Cabral went on to say capitalist nations of the West that did not want them to work with socialists were the same ones helping Portugal’s fascist-colonial government in waging war against the people of Guinea and Cape Verde.
Seeing that Cabral’s guerilla war was growing in success and popularity, the Portuguese Government, under President António de Oliveira Salazar, adopted more cunning ways to oust Cabral.
Although independence was now inevitable seeing that the PAIGC had already won over most of the land and territory from the Portuguese, Cabral was marked for death by the West and Portugal was assigned to handle the problem. As was the case with Lumumba, the secret agencies of the US (CIA) in collaboration with that of Portugal (PIDE) set a plan in motion.

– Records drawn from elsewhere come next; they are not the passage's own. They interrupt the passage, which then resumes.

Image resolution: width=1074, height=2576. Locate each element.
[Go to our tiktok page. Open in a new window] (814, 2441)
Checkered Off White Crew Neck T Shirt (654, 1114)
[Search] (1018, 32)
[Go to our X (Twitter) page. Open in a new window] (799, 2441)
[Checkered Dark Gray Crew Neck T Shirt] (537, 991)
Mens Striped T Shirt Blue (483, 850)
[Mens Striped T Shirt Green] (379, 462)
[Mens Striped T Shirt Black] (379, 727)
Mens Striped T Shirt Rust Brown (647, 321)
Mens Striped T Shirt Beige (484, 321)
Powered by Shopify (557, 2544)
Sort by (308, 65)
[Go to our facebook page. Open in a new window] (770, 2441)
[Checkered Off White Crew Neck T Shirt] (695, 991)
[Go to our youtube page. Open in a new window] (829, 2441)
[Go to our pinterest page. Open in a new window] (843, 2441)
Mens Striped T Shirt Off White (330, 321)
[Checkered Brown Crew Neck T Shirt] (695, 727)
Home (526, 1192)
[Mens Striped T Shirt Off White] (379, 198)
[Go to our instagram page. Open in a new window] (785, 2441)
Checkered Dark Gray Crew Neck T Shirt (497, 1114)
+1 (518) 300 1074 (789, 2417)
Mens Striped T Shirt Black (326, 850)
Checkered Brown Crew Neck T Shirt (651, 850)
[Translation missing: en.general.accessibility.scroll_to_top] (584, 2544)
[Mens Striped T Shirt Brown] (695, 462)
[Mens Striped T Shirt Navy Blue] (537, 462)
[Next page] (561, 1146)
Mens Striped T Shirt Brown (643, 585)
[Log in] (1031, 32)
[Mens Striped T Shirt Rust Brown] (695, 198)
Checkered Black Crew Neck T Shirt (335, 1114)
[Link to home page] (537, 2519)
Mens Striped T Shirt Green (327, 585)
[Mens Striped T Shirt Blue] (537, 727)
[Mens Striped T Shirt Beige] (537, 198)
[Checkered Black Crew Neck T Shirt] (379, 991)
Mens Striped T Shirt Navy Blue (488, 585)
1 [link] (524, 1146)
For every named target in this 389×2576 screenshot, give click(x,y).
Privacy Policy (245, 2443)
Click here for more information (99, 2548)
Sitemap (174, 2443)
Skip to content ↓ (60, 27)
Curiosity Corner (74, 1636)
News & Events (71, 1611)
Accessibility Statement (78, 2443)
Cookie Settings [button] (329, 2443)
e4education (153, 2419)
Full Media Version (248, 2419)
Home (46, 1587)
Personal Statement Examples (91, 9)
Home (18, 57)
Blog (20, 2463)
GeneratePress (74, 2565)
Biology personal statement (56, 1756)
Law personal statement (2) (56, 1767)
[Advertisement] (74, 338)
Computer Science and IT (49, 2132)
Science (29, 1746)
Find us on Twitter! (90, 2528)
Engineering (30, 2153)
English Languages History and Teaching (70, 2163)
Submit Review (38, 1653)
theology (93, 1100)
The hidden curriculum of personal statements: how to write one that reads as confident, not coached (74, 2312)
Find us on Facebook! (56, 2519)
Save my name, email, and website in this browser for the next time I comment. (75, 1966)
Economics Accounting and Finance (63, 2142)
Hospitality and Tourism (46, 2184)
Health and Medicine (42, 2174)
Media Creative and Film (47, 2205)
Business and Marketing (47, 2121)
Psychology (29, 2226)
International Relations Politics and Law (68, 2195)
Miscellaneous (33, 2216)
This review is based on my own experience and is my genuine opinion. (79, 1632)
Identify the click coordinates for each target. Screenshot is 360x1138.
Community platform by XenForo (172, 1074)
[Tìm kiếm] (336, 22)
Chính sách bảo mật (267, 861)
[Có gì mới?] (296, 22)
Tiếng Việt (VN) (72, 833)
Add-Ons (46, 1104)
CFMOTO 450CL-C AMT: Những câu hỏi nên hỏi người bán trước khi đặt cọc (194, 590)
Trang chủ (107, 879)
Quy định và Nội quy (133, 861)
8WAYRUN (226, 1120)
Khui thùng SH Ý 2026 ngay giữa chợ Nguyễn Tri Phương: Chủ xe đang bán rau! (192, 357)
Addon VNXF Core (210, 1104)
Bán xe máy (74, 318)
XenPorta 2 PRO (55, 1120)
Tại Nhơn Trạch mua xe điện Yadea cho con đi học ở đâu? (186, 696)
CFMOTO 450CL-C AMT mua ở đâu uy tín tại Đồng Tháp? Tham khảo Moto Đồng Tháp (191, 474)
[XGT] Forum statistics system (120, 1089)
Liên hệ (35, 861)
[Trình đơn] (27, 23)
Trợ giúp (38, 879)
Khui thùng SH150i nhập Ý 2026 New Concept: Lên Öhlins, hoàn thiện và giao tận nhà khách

This plan involved winning over Cabral’s rivals through possible PIDE agents operating within the PAIGC, arresting Cabral and transferring his custody to Portuguese authorities.
Meanwhile, in 1972, Cabral was beginning to set up a People’s Assembly in preparation for their Independence.
On January 20 of the following year, a former PAIGC rival, Inocencio Kani, along with another man who was a PAIGC member shot Cabral in the head.
Cabral had been so popular in Guinea that no one ever assumed he would be betrayed by one of his own, especially after fighting the foreign enemy for so long. Kani is remembered as the ‘Tshombe’ of Guinea.
Guinea would win its independence eight months after Cabral’s assassination. Kani, along with 100 other PAIGC members, was executed after being found to have been involved in a conspiracy to seize power in the movement; a conspiracy that the foreign powers capitalised on and led to Cabral’s assassination.
Cabral’s half-brother, Luis, became the active leader of the PAIGC in Guinea and would become the first black President of the independent Nation of Guinea which was from then onwards known as Guinea-Bissau.
Although Cabral was prematurely taken from us and Africa was robbed of one of its most brilliant sons, his ideas continue to reverberate far beyond the African continent.
Besides his teachings on liberation, Cabral was an agronomist by profession and there are practical concepts that Cabral drew up that are yet to be studied and applied by all agro-based Africans.
These agricultural reforms worked in sustaining the formerly underproductive Guinean and Cape Verdean populations during their war of liberation.
Cabral is the only West African leader who successfully inspired his people to take up arms against the colonisers.
The rest of the sub-Saharan West African nations were simply granted moderate and almost ceremonial independence without engaging their colonisers in armed struggle.
In Africa, the guerilla tactics that were used against the Portuguese by Cabral were otherwise only evident in the liberation struggles of Mozambique and Zimbabwe.

1 COMMENT

  1. It’s sad really that he died so young. He had a good heart and leadership skills. Although, I fear that if he was to have survived, Guinea Bissau and Cape Verde as a whole would have inevitably- as all “Socialist” nations do- turned into a Communist Dictatorship, killing off its own people through executions, mass-starvation or both.
    Planned economies are always a failure because a centralized government can never, with any accuracy anyway, regulate the price of goods, much less, know what resources, and how much of them to import and export. And then, to whom do they buy and sell from without engaging in Capitalism and ultimately, indulging in the power that gives them.
    Like I said, I think Amilcar Cabral as an individual, had integrity and honor. However, I can’t say the same for every single member of the PAIGC, and inevitably, someone, or a group of people, would have abused their power.
    Also, I think it’s worth mentioning that if Amilcar Cabral admired Marxism so much, thence should have known that Marx was an avid supporter of full-on Communism, as coined in 1777 by the French philosopher d’Hupay.